> **Goal**
Reproduce the records from the line containing "At what coordinates" through the end of the records, both ends included. Leave the pictures out of your answer.

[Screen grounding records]
-=-=-

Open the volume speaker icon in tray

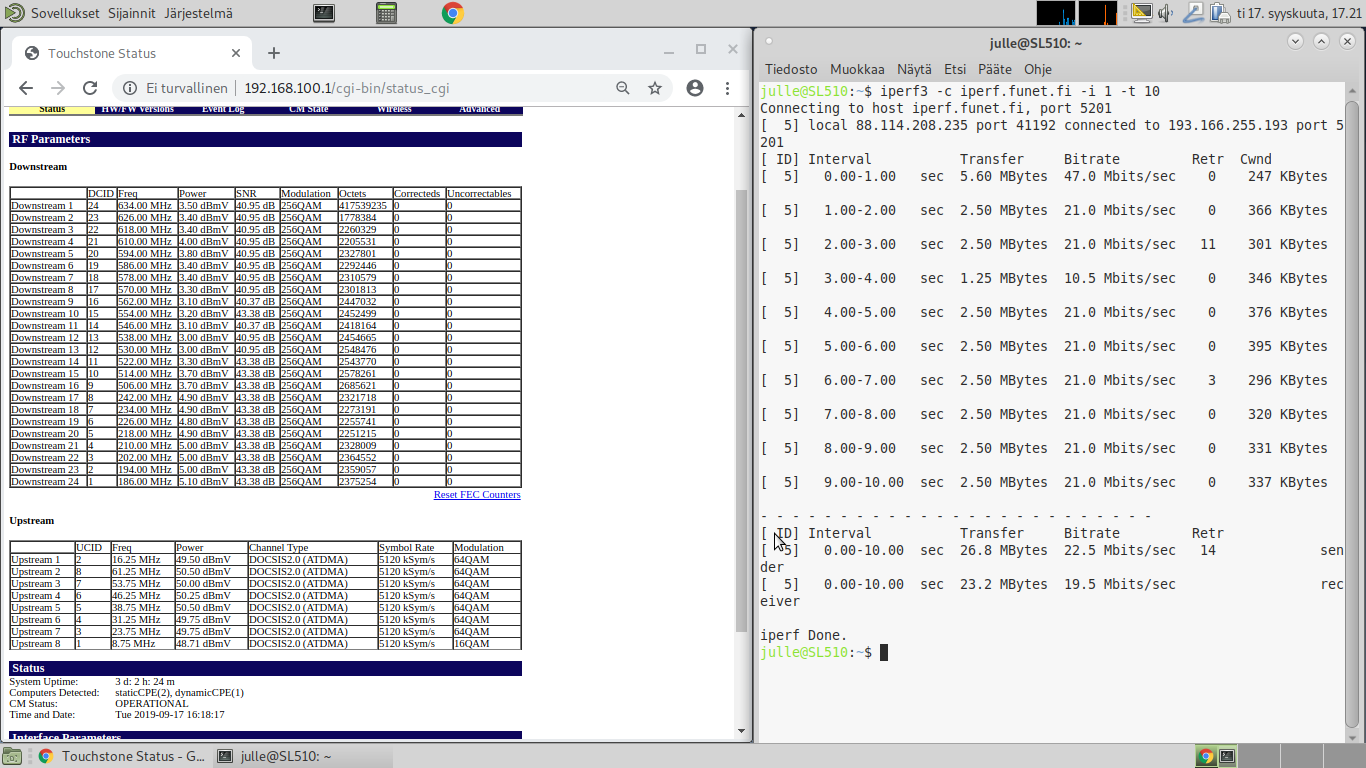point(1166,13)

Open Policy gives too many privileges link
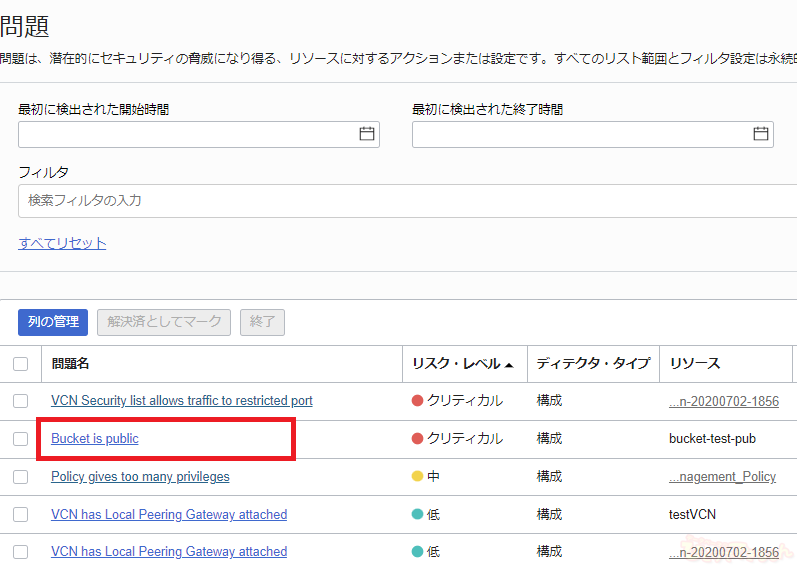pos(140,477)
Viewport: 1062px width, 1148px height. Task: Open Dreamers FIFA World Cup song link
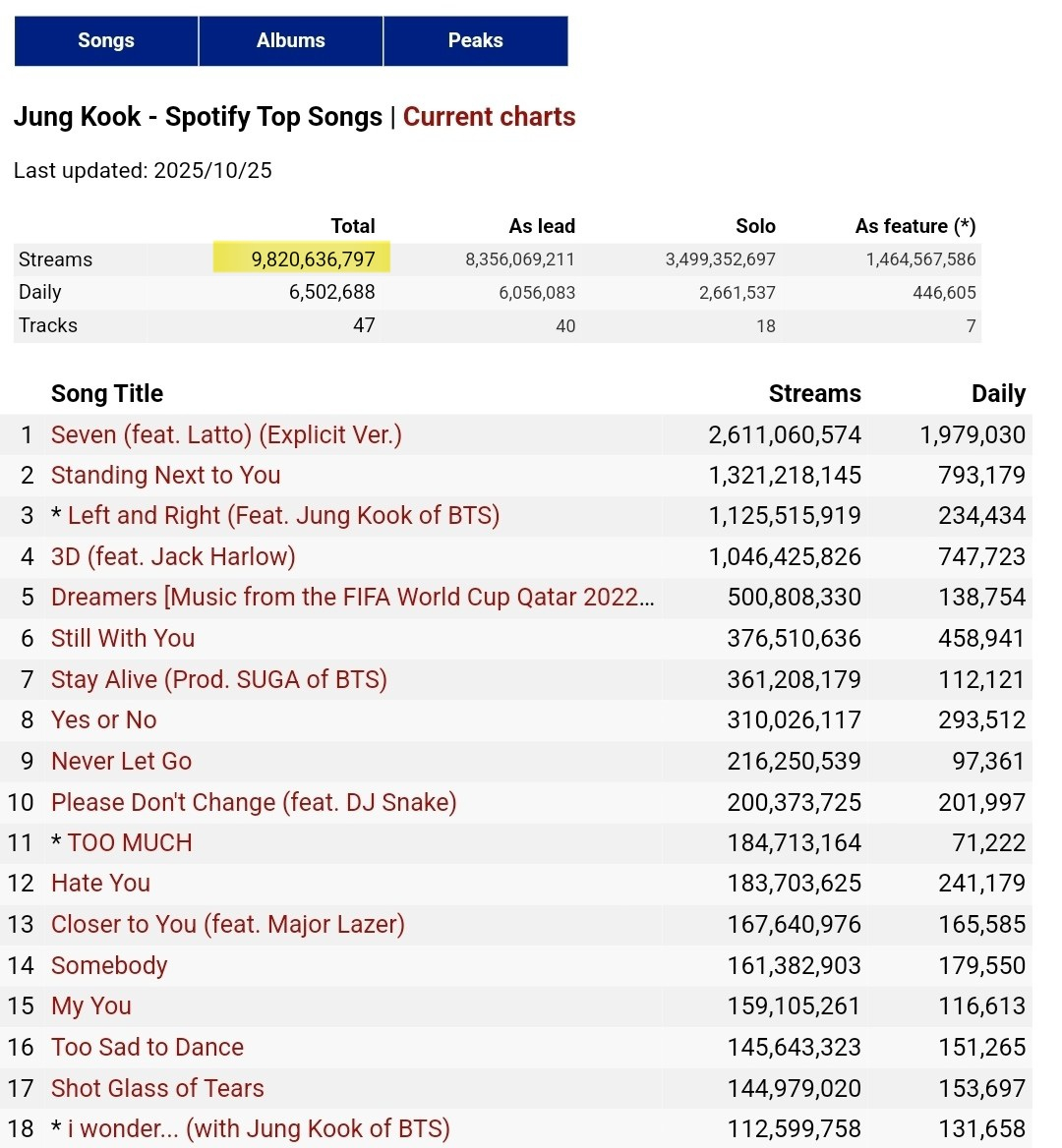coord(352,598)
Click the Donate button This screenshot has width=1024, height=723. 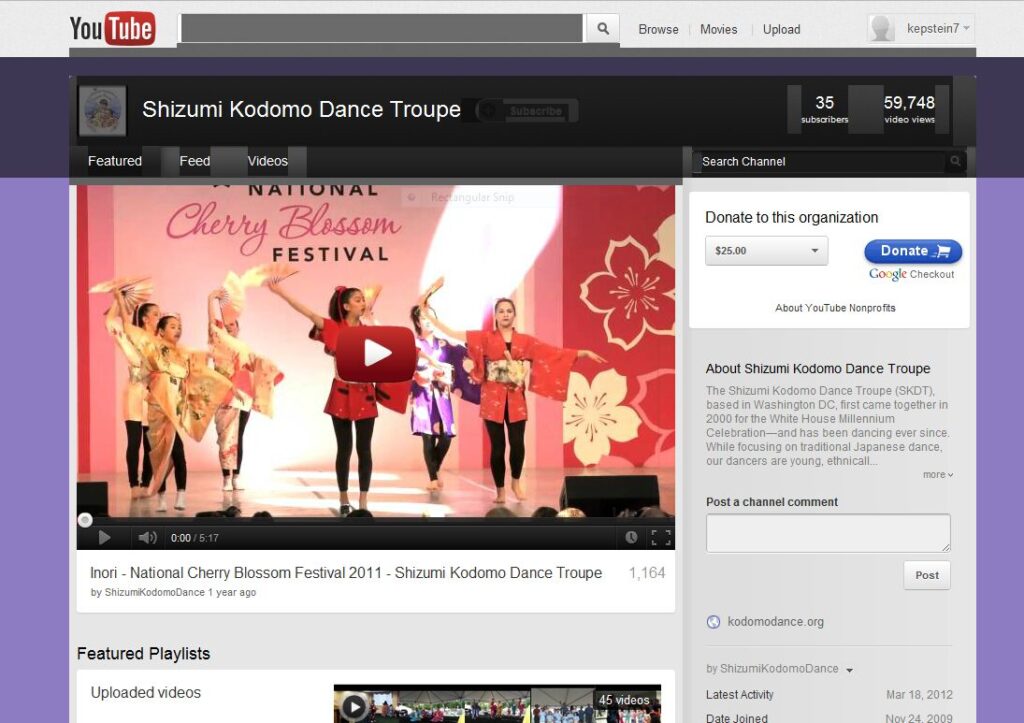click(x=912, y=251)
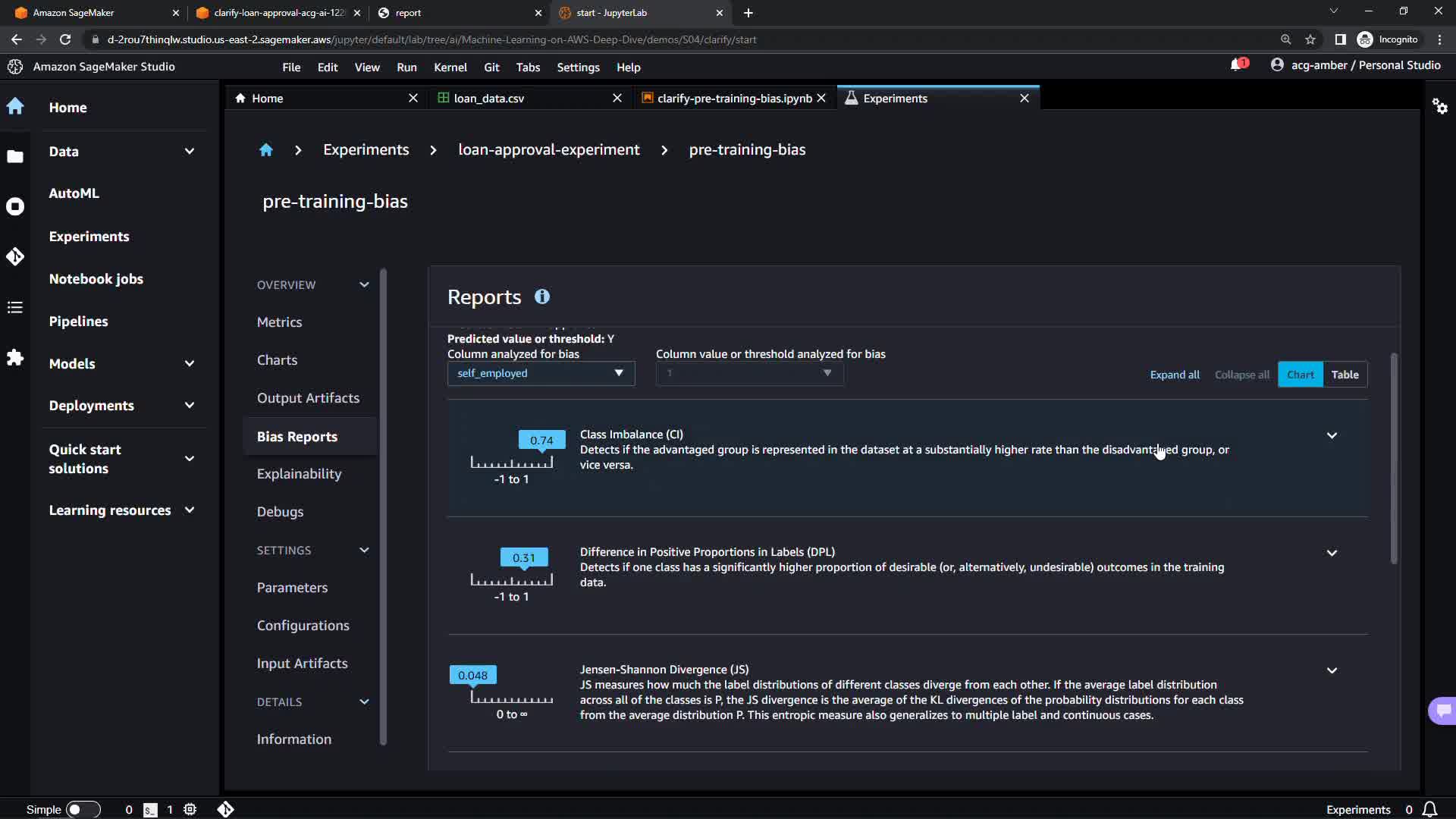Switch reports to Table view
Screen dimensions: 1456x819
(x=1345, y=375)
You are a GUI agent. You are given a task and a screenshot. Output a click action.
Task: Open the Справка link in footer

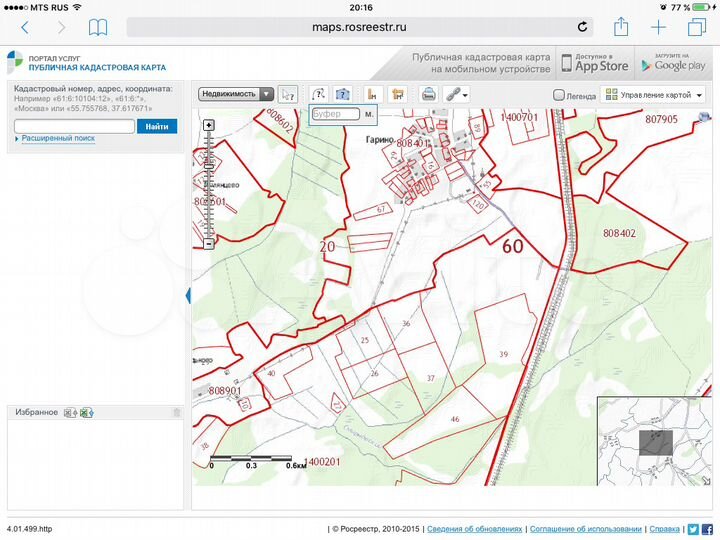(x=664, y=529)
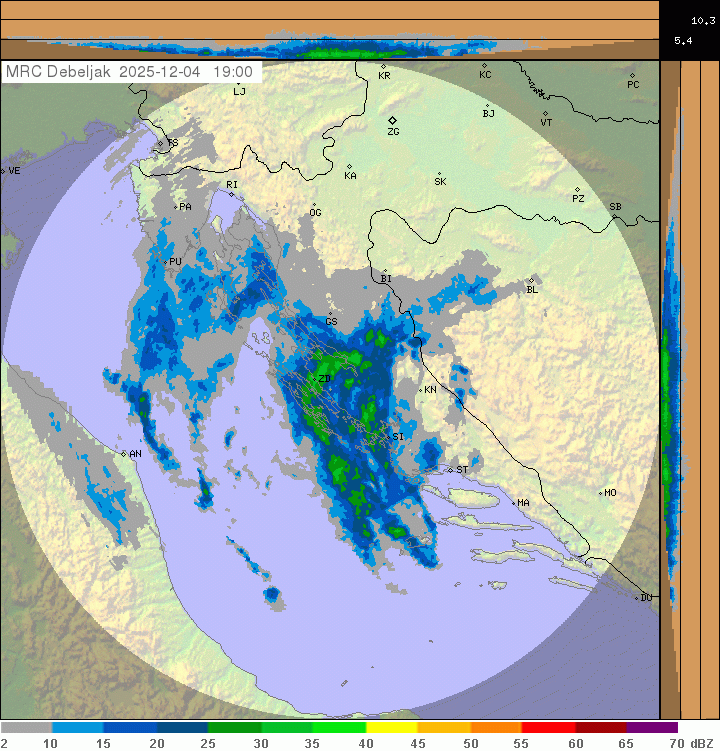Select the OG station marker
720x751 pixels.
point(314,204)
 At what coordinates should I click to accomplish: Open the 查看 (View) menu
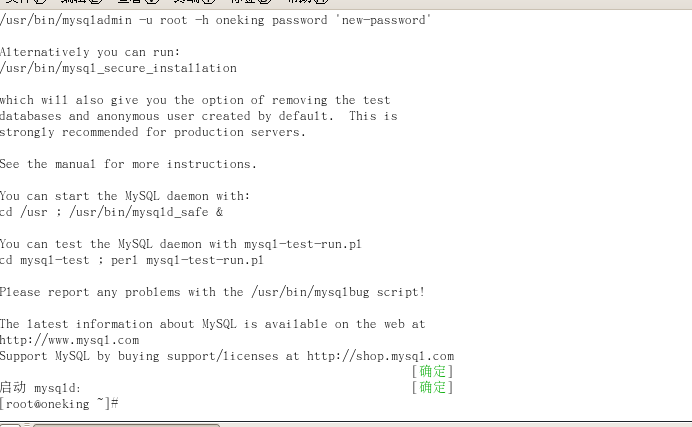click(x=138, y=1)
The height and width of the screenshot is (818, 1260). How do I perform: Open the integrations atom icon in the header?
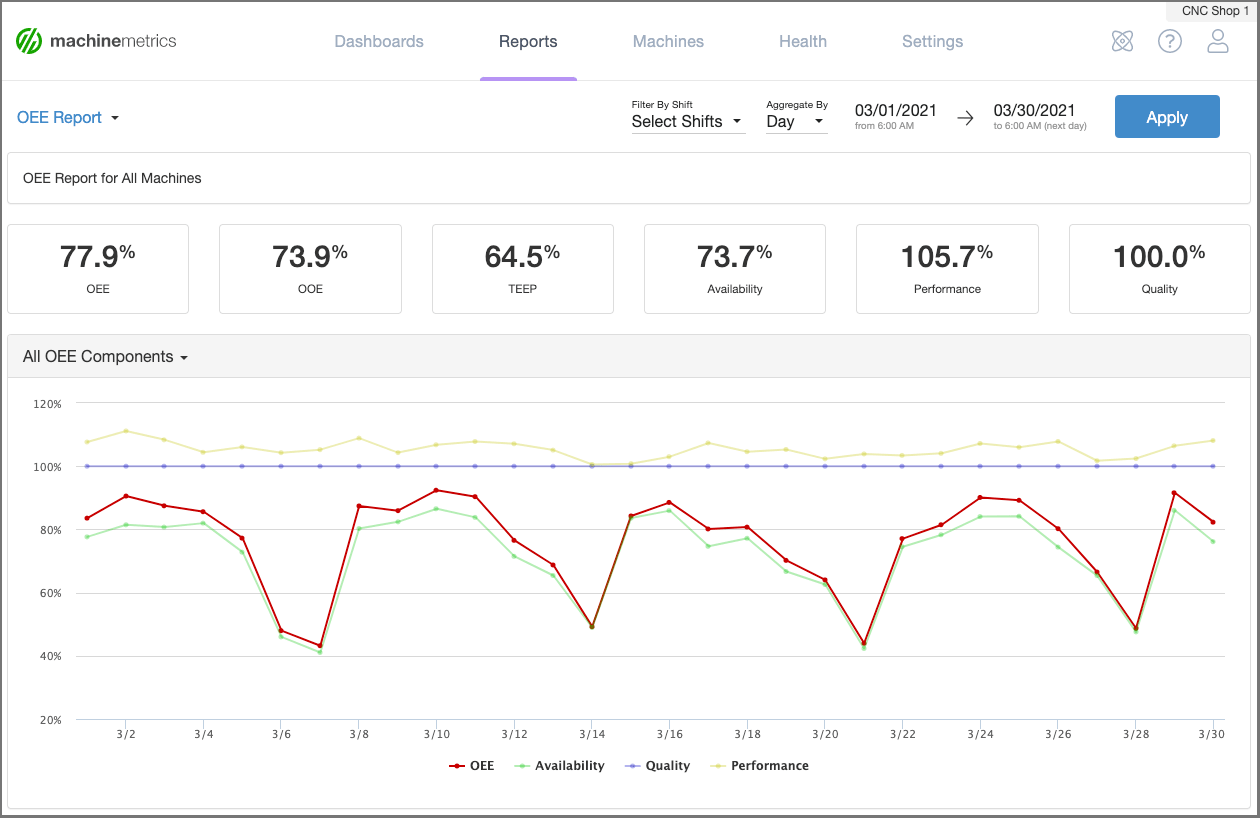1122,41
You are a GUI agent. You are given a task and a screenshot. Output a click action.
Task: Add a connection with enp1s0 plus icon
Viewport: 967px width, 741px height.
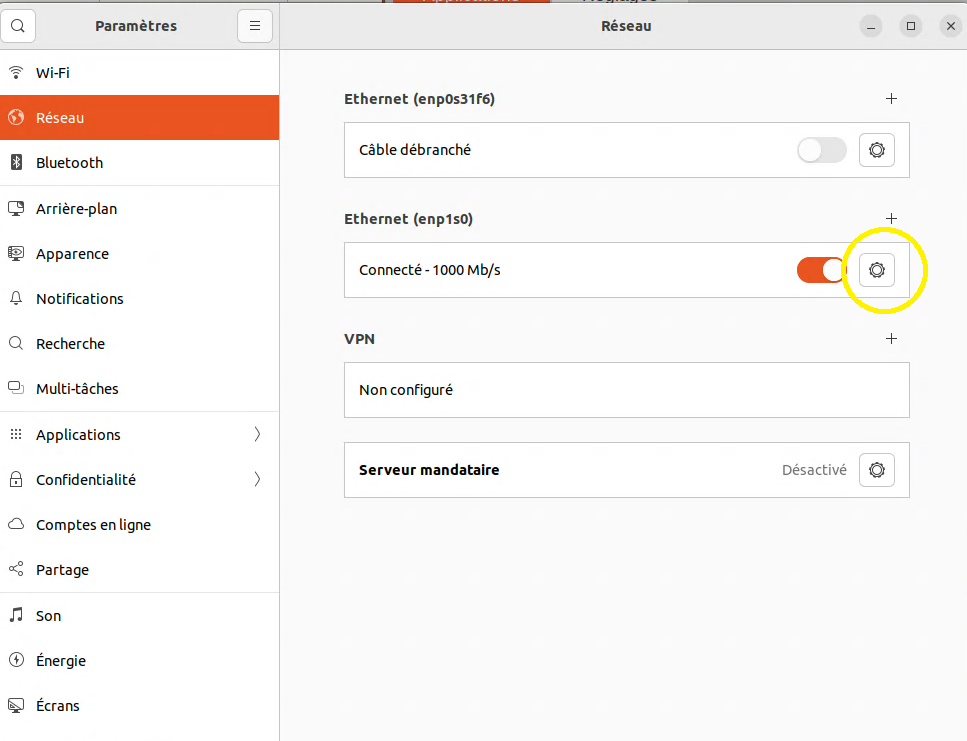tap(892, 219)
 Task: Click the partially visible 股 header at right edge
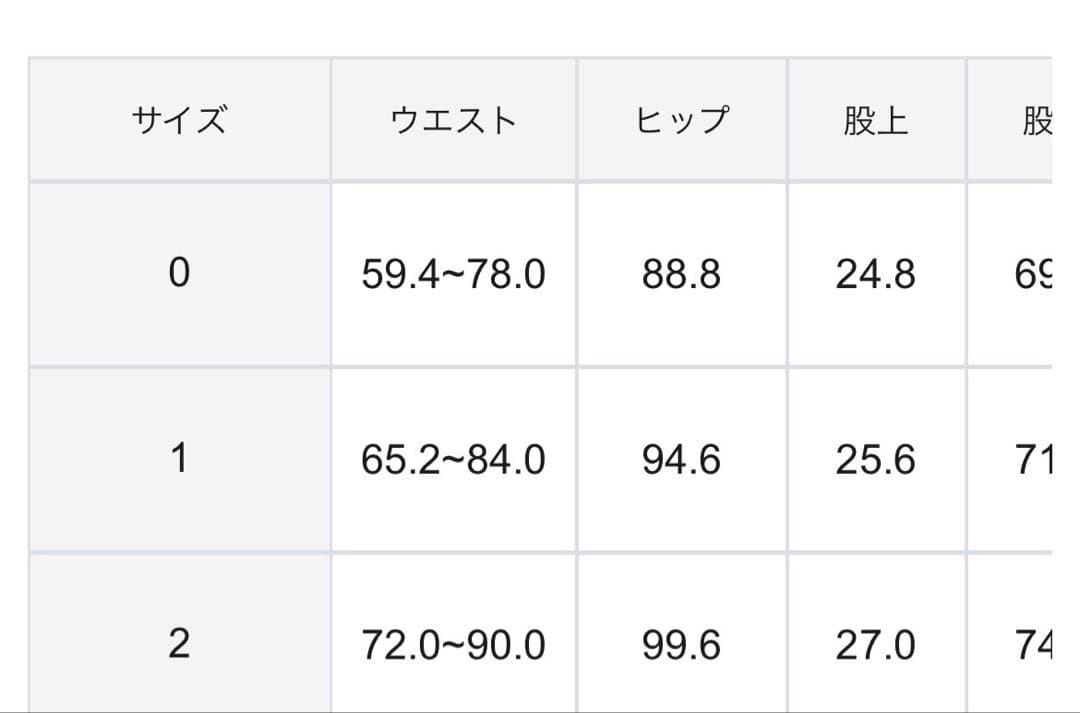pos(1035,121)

-=-=-

> **Task answer**
 At what coordinates should I click to accomplish: Open the 查看 (View) menu
click(x=138, y=1)
The height and width of the screenshot is (818, 1260). How do I perform: Open the integrations atom icon in the header?
1122,41
You are a GUI agent. You are given a task and a screenshot. Output a click action.
Task: Add a connection with enp1s0 plus icon
Viewport: 967px width, 741px height.
tap(892, 219)
 Task: Click the partially visible 股 header at right edge
pos(1035,121)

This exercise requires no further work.